START Data in this exercise
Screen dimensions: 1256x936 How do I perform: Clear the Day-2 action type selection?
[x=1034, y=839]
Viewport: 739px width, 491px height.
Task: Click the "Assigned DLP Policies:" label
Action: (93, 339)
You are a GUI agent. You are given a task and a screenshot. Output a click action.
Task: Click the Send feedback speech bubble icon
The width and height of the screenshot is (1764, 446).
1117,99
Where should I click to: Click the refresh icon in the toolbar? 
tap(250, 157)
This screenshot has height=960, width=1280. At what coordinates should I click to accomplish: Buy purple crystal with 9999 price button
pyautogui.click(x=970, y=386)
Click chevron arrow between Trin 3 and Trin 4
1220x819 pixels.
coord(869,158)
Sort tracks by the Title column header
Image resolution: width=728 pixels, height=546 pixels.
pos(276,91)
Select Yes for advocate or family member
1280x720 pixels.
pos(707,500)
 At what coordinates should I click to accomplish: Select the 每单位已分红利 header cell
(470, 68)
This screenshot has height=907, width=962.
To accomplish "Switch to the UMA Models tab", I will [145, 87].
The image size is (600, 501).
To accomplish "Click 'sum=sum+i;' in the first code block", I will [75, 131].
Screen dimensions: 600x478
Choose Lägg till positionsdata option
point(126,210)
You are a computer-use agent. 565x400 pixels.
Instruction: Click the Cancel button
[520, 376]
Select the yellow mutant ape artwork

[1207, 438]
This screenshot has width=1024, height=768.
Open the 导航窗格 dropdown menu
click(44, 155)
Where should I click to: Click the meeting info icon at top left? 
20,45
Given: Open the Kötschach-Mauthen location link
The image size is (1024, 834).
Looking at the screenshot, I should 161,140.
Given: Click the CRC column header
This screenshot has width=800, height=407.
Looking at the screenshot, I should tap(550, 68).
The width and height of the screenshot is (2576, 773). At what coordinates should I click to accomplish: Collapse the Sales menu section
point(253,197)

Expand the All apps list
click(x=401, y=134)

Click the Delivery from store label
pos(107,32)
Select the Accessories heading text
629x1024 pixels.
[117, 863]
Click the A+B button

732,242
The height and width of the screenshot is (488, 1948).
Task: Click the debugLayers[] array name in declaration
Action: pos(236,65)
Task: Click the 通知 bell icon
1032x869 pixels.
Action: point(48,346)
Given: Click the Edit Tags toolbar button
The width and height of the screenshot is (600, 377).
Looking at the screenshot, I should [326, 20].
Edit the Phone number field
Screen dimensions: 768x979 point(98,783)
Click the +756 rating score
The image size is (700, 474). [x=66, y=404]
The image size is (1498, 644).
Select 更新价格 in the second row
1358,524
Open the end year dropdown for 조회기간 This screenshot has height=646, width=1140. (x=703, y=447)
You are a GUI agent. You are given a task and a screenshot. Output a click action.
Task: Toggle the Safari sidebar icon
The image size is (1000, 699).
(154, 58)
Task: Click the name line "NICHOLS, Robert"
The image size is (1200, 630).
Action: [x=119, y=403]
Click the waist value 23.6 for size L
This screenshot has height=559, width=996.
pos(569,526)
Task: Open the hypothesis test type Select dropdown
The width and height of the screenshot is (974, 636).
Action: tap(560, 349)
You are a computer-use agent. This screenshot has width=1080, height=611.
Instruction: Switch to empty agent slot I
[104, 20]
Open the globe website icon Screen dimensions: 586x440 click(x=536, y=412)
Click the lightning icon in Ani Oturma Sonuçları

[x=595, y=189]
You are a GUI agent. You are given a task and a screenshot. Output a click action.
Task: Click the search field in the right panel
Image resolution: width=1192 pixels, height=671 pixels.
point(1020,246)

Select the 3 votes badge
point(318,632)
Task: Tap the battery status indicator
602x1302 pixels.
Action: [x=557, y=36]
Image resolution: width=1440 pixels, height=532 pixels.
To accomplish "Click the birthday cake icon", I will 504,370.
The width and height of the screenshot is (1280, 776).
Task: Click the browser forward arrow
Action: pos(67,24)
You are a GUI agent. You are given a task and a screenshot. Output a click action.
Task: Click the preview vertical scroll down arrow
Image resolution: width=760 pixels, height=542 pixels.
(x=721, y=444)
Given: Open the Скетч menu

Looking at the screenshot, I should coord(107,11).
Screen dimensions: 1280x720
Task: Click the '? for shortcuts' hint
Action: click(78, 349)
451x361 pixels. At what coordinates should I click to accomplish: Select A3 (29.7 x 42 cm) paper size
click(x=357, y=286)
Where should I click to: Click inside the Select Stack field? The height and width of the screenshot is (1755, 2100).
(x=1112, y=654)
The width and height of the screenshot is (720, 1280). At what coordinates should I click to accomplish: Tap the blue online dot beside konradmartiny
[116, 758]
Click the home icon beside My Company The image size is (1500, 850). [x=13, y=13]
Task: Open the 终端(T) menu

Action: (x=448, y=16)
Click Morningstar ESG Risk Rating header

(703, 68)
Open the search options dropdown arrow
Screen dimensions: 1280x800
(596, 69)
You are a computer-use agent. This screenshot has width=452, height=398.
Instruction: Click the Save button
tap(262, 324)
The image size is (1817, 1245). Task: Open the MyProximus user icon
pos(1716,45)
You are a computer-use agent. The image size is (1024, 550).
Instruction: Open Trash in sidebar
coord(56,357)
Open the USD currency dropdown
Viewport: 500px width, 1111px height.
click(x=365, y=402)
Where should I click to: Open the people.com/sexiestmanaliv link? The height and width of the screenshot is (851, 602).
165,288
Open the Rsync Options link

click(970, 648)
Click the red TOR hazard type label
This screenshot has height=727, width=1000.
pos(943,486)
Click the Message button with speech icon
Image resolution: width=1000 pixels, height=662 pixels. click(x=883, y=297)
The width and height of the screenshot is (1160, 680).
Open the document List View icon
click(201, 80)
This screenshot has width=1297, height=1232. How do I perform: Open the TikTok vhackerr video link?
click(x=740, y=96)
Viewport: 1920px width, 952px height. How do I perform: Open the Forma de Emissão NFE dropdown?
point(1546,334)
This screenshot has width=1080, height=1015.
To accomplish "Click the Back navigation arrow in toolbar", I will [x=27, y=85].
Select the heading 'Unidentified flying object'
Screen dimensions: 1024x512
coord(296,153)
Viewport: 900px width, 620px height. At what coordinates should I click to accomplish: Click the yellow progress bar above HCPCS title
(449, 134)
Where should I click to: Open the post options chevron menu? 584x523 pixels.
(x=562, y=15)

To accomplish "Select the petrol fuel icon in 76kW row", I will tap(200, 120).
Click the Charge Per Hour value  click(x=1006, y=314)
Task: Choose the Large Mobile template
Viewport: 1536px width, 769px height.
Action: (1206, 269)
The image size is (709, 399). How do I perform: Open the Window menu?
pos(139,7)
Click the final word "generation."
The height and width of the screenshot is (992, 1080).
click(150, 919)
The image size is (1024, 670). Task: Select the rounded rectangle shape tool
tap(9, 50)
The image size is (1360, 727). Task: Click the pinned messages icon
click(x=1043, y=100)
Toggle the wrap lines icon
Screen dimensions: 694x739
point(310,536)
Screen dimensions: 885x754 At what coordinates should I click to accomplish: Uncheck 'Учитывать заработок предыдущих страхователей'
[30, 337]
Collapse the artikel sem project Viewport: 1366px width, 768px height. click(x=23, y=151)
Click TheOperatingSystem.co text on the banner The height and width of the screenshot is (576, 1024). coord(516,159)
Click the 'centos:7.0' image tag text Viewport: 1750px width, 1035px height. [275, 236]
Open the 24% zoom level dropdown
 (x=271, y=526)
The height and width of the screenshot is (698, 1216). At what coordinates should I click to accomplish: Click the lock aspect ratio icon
END Data in this exercise
◆ **The problem**: Copy every line above that includes the string "Toggle".

◆ **Exercise output**:
Task: Toggle the Safari sidebar icon
Toggle the wrap lines icon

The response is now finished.